Required tasks
**1.** Which people are named in the text on Kashmiri films?
**2.** Continue the text on Kashmiri films from the point where it stops.

Extract provided

>>>

“Akh Daleel Loolech was a really fun and a different experience"
Audiences enjoy watching thought-provoking Kashmiri films made in the Indian administered region of Jammu and Kashmir.
The sheer beauty of the region reflected in Kashmiri films has certainly become an attraction for movie lovers.
Hence, it is not surprising that the Indo-Persian Sufi singer, Amir Khusrao once described Kashmir with the utmost beautiful poetic line:
“Gar firdaus bar rue Zameen ast/hameen asto, hameen asto, hameen ast.” (If there is heaven on earth, it is here, it is here, it is here).
Kashmiri in context of the films can relate to the people, the languages and locations of the region.
The evolution of Kashmiri films went from a slowish start to gaining more popularity from the 2010 decade and onwards.
Despite, focusing on the warn-torn elements, Kashmiri films do also touch on the local culture and cover a variety of genres.
It is also very encouraging to see many local filmmakers behind the making of contemporary Kashmiri films. This includes the likes of Hussein Khan and Rahat Kazmi.
Here are 15 phenomenal Kashmiri films, linked to Kashmir that everyone should watch.
Mainz Raat (1964)
Mainz Raat was the first-ever independent Kashmiri feature-length film. The black and white film was made in the Kashmiri language.
Mainz Raat means ‘Mehndi Raat’ or ‘Henna Night’ in English. Jagi Rampal took the director’s chair for this film, with MR Seth being the producer.

<<<

Given information
>>>

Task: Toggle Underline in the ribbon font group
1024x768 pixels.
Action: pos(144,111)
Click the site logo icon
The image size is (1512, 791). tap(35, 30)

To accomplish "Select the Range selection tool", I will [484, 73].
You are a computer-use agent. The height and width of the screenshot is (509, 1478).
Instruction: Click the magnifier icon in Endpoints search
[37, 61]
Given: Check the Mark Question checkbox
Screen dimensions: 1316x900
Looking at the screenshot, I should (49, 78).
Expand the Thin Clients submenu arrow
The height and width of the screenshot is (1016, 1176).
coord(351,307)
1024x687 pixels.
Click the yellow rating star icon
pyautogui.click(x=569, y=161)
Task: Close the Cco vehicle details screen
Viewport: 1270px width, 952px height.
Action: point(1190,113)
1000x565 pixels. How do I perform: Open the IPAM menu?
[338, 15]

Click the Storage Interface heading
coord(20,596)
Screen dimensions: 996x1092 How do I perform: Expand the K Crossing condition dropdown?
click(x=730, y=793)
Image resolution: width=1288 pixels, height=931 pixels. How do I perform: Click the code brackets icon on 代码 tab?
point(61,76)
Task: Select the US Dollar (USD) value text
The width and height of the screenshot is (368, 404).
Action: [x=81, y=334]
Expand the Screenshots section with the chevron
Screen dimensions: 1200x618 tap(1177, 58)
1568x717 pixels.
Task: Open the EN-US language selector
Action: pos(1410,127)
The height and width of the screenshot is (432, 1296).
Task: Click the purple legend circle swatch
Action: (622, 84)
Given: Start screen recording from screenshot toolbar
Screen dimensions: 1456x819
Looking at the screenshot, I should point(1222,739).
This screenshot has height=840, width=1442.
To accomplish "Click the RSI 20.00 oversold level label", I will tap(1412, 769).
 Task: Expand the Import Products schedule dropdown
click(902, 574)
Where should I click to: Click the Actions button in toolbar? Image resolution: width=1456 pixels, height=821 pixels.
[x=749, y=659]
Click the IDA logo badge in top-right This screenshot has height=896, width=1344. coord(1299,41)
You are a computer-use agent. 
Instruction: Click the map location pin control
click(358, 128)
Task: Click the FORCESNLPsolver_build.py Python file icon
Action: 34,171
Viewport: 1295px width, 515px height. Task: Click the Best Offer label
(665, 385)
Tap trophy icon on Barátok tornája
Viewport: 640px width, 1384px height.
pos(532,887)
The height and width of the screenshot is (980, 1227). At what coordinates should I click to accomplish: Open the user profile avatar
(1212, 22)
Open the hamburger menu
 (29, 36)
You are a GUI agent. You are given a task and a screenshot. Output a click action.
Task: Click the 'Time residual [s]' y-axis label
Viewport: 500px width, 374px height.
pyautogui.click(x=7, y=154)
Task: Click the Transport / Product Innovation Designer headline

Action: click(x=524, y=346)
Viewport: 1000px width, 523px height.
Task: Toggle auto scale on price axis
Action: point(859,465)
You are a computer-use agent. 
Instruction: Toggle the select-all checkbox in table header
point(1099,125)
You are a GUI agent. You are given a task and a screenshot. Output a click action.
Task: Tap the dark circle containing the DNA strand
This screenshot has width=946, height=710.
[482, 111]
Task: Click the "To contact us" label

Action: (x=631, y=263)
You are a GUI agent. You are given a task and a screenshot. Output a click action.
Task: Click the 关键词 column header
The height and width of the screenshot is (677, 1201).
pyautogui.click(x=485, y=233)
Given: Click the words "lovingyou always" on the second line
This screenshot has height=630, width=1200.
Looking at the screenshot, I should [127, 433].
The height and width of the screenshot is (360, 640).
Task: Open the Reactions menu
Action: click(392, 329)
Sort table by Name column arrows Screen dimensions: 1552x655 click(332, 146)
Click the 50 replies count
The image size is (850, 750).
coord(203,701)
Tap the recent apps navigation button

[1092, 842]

<<<

Answers to the tasks
**1.** Amir Khusrao, Hussein Khan, Rahat Kazmi, Jagi Rampal, MR Seth

**2.**
The film had a “galaxy of new stars” including Mukta and Omkar Nath Aima. Pran Kishore Kaul, Som Nath Sadhu, Shaheen Afroz and Pushkar Bhan were the co-stars in the film.
The shooting of the film took place in Kashmir itself. The film is a family drama, with a love triangle to it.
Many will remember the film for its Kashmiri songs, including folk. GT Santosh was the lyricist, with the legendary Mohan Lal Aima taking responsibility for the music.
It was the opening night screening at the 2017 Kashmir World Film Festival (KWFF). The film went on to receive the 1962 President’s Silver Medal.
Shayar-e-Kashmir Mahjoor (1972)
Shayar-e-Kashmir Mahjoor is one of the most iconic Kashmiri films. The biographical drama was directed by Bengali filmmaker Prabhat Mukherjee.
The film is based on Kashmiri poet Peerzada Ghulam Ahmed Mahjoor. Indian actor Parikshit Sahni plays the lead title character.
Parikshit’s real-life dad, Balraj Sahni plays his father. Parikshit was credited as Ajay Sahni in the film. Pran Srikand and Mohammad Yousaf Qureshi also starred in the film.
This Kashmiri-Urdu film was a collaboration between Prabhat and the Information Department of Jammu and Kashmir. The film was made at a cost of 10 lakh rupees.
Mohan Lal was the composer for the Kashmiri version, with Prem Dhawan being the music director of the Urdu dubbed film.
Bub is one of the most decorated Kashmiri films. Helmed by Jyoti Sarup, this was the third film made in the Kashmiri language.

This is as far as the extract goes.